# sewer camera



## retired rooter (Dec 31, 2008)

Boy did I mess up! I bought a camera from south coast equip off e--bay that listed for 1300 bucks .To me it looked like a bargin on e-bay the high bid was 650 so I bid 669.00 and went to bed. Next day I found out I was high bidder .It was a toy compaired to my old general gen eye.I tried to return it but to no avail.So I have used it 2 times at 250 a pop and have an underwater camera hooked to it in my boat now its good for seeing fish underwater and ok for sewers but its so flimsly I am saving every dime I get using it to use to get my old general up and running again.A friend of mine bought one from the same company paid close to 4 grand and it looked like a toy also .Its best to stick with what you know works on cameras rigid and general seem to be as good as I have seen for residential work *BEWARE OF SOUTH COAST EQUIP CO sorry guys I have already told this story still pissed off lol *


----------



## ToUtahNow (Jul 19, 2008)

retired rooter said:


> Boy did I mess up! I bought a camera from south coast equip off e--bay that listed for 1300 bucks .To me it looked like a bargin on e-bay the high bid was 650 so I bid 669.00 and went to bed. Next day I found out I was high bidder .It was a toy compaired to my old general gen eye.I tried to return it but to no avail.So I have used it 2 times at 250 a pop and have an underwater camera hooked to it in my boat now its good for seeing fish underwater and ok for sewers but its so flimsly I am saving every dime I get using it to use to get my old general up and running again.A friend of mine bought one from the same company paid close to 4 grand and it looked like a toy also .Its best to stick with what you know works on cameras rigid and general seem to be as good as I have seen for residential work *BEWARE OF SOUTH COAST EQUIP CO sorry guys I have already told this story still pissed off lol *


I see so many people tempted to buy from there based on coast. The truth is the only reason they sell is people is them on the Internet and not in person.

Mark


----------



## JK949 (Mar 18, 2009)

Saw those too and though it was too good to be true. Hell, you can buy tow-behind jetters on ebay. There's some other company with blue as their signature color that has one, haven't seen one around here though.


----------



## KratzerPlumbing (Feb 23, 2009)

Thanks for retelling it. I was looking at buying one of those because I figured for the price it was a hell of a deal. I will keep saving. I just don't have it in me to go to the flea market cuz I know some other poor plumber is wishing he had marked his stolen camera


----------



## UnclogNH (Mar 28, 2009)

*RE: South Coast sewer camera*

I have had 2 South Coast cameras. first one got stuck in a broken line 2nd use broke head so I orderd another heck it was cheap. ordered this one with the 3/8 cable a little thicker for pushing. They were nice on the phone easy to order good ship time. But product is a toy at best. Mine still works "BUT" the video in on the tv unit broke replacement on the 9 inch cctv was $399.00 LOL. So I have to use a 13 inch TV makes a nice big picture. inside camera lense fogs alot making a unclear picture at times lucky if I can push it 40 feet you really get what you pay for I have had this unit for just over a year. It's not built very tuff. I did not buy a big name camera yet because I was a new start up you know keep the expences down. But business is picking up looking at a Vivax digital unit any feed back on this would be great. does cable push well its it built well etc.
Thanks


----------



## easttexasplumb (Oct 13, 2010)

*Dont do it*

Just keep saving for a rigid or general camera. They are easier to fix and have more accesories like a locator. Also they are great products the gen eye is awsome and you dont have to spend a ton of money just get one with a basic monitor instead of that fancy stuff.


----------



## UnclogNH (Mar 28, 2009)

I have a Vu-Rite sewer camera it works great it's a basic camera no on screen counter with 512 location it get's the job done I don't do much recording mostly to see if the line is clear of roots or any sags and offsets etc.

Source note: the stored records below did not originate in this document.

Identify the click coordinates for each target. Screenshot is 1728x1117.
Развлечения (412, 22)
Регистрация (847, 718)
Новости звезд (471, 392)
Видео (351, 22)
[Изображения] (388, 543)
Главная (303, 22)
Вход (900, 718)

Think their $2,999 for the old style with 2 year warrantee.
I have no complaints it's a good camera. If you don't want all the bells and whisles just basic sewer viewing with the warrantee you can't go wrong you can make your money back and then some before the 2 year warrantee is up.
VU-Rire is way better than the SCE crap camera's for a few more bucks you get a good basic camera that will push 200 feet.


----------



## sewerman (Sep 21, 2008)

greetings ,
i have 2 different cameras from south coast find them very user friendly
had a spartan before that the cost to keep fixing the spartan is what made me look into other copanies. priced around and figured that even with occasional repairs the cheaper camera was still and is still the better investment.
by the way south coast service is excellent.

marc:thumbup:


----------



## SewerRatz (Apr 25, 2009)

sewerman said:


> greetings ,
> i have 2 different cameras from south coast find them very user friendly
> had a spartan before that the cost to keep fixing the spartan is what made me look into other copanies. priced around and figured that even with occasional repairs the cheaper camera was still and is still the better investment.
> by the way south coast service is excellent.
> ...


They recently screwed a bunch of people on Ebay and had all there listings removed. Everyone I know that has owned a camera or a jetter from them say the same thing "CHEAP & CRAP"


----------



## Epox (Sep 19, 2010)

I have one, mine came with a lap top,,, can't see darn thing on the screen when outside. Guess have to use a cape LOL. Other than that works fine. Yeah lots of wires seems like but half price beats 10K for the ridgid. For a smaller company like me thats alot of money. I do have the navitrack and brick though.


----------



## 3Peasdrain (Feb 5, 2010)

*camera*

those cameras stink.Everyone says Rigid or General.You should look at the Spartan camera good system and easy to use and its all in one package.I prefer the Eel cam.But Spartan has me interested.Good luck with whatever you get.The money spent is on these things is CRAZY!!!!!!!!!!!:001_unsure:


----------